My mother in law asked if i could put a sheet of vinyl flooring down in her bathroom. Wondering how hard is it and use glue over the whole thing or staples at the edges? My house it is loose with staples. Has the small block tiles that is stick on and they are about a 6x6 inches each. On laminate i would like to put that in my living room and i will put that in myself. Have carpet now and the subfloor is osb. The one looking at has the pad/styrofoam on each one. Would i need anything else for the bottom? Would that be enough to help with sound and keep it a little warmer in winter. I will talk to Lowes etc when i am closer to deciding about what will do thanks


----------



## beenaround (Mar 2, 2015)

sheet vinyl is hard to do right. I cut it out (after preparing the room...removing trim...fixtures) to fit but larger than the room dimensions. Lay it out, fold half back and spread the glue as instructed using the right notched trowel. Lay that section down, role it in and do the other half. After it's sll glued start trimming along the perimeter. Reapply the trim and fixtures after the recommended drying time. ***use the glue recommended***.

They have squares out now that are much better than they used to be.

The laminate flooring has different instructions for different materials. A couple things to think about. If you wanted to do something under the sub floor now's the time. If the sub floor squeaks now's the time to fix it. The pad under the floor does what they say it does. Some manufactures demand you use their glue, use it. When they say x can only span so far and you need Y expansion joints, it's for real.

A "pro" installed a lam. flr in a home I have to visit. The home owner mentioned the problem he had with the floor raising up, like a dome. I looked from one end of his house to the other and saw the "pro had just gone from one room to another without any expansion joints leaving the required gaps at the walls. I told the home owner I was pretty sure the limit was 40', it was around 70'. I was right, he called the "pro" while I was there and had me talk to him. After telling him what needed to be done he was at a lose as to what to do. In his mind it all had to be redone.
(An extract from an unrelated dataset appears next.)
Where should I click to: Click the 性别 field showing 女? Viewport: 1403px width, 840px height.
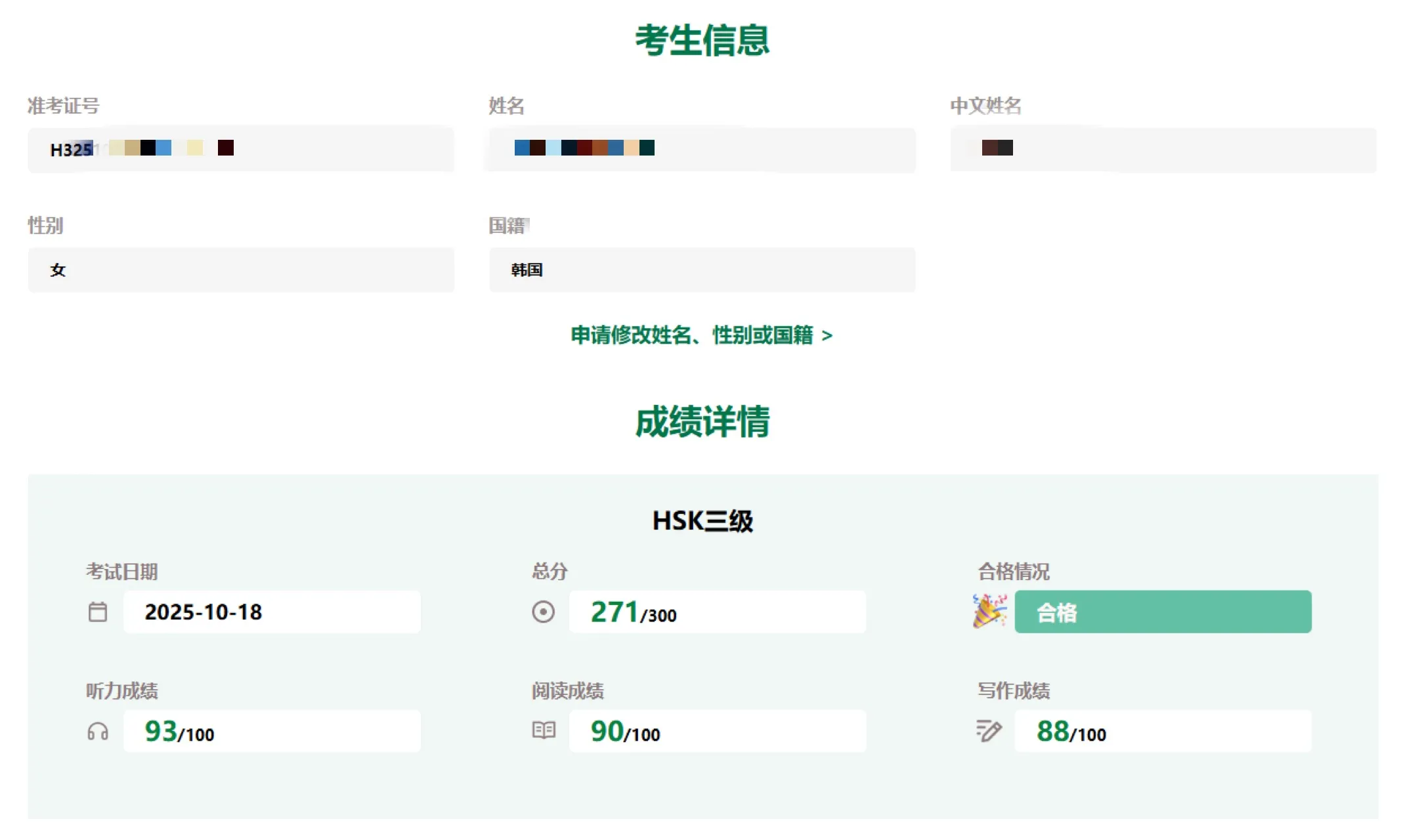point(241,269)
I calmed him down and told him all that was needed was to cut away the flooring in the door ways and install the expansion joints. He did, problem solved.


----------



## Bottleneck (Apr 22, 2014)

there are tiles that overlap and float over the floor rather than being glued down. they work pretty good, but you have to make sure that you use a heavy roller to get them to initially stick well. I think that they were about 1.56/ft3

as for laminate, make sure you get the good thicker stuff, and don't let moisture near it.


----------



## Harry Chickpea (Dec 19, 2008)

I have to strongly disagree on the difficulty of sheet vinyl. There is a trick or two to it though. First, I would only use glue in a high traffic area where there is going to be scuffing - such as a porch or kitchen. Glue can be difficult. In a bathroom it makes more sense to have it "float" - both because it is easier, and because it allows you to lift and inspect for water damage and rot that can be common around tubs and toilets.
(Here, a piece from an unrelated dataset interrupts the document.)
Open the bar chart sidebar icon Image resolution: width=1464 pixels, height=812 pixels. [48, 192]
When you buy the roll of vinyl, buy a roll of builder's paper and a roll of wide masking tape and a pack of blades for the utility knife.
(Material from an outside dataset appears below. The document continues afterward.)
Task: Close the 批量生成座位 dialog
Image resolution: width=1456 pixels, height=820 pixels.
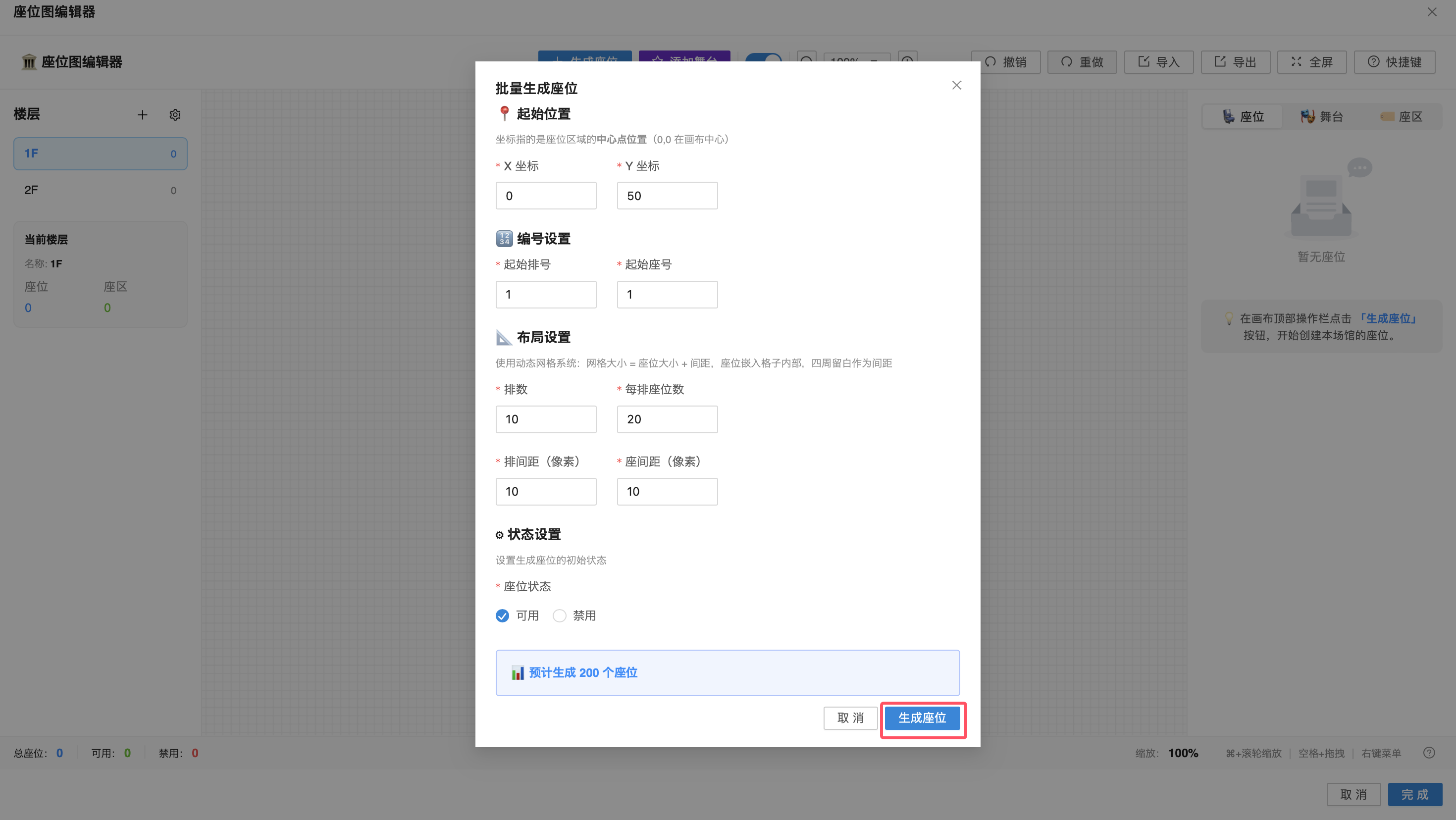Action: click(x=956, y=85)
Set the roll of vinyl aside, remove the mop boards, and paper the floor with the builder's paper to make an exact pattern. Join it together with the masking tape as needed, but don't skimp on using the tape. Stabilize the paper position on the floor by cutting a few small squares in the paper and taping it in position. Where it folds up at the wall, cut along the crease. Do the same around any fixtures. If you cut too short, just tape on another piece and re-cut. Now unroll the sheet vinyl on a large open surface, like a garage floor or deck. Once you have everything exactly right on the paper, lift the pattern from the floor and use those squares you cut to tape it to the sheet vinyl. Cut around the edges and roll or fold the vinyl to get it in the room. When it is laid down, it will fit PERFECTLY. You can tack the edges or just leave it floating and put the mop boards back.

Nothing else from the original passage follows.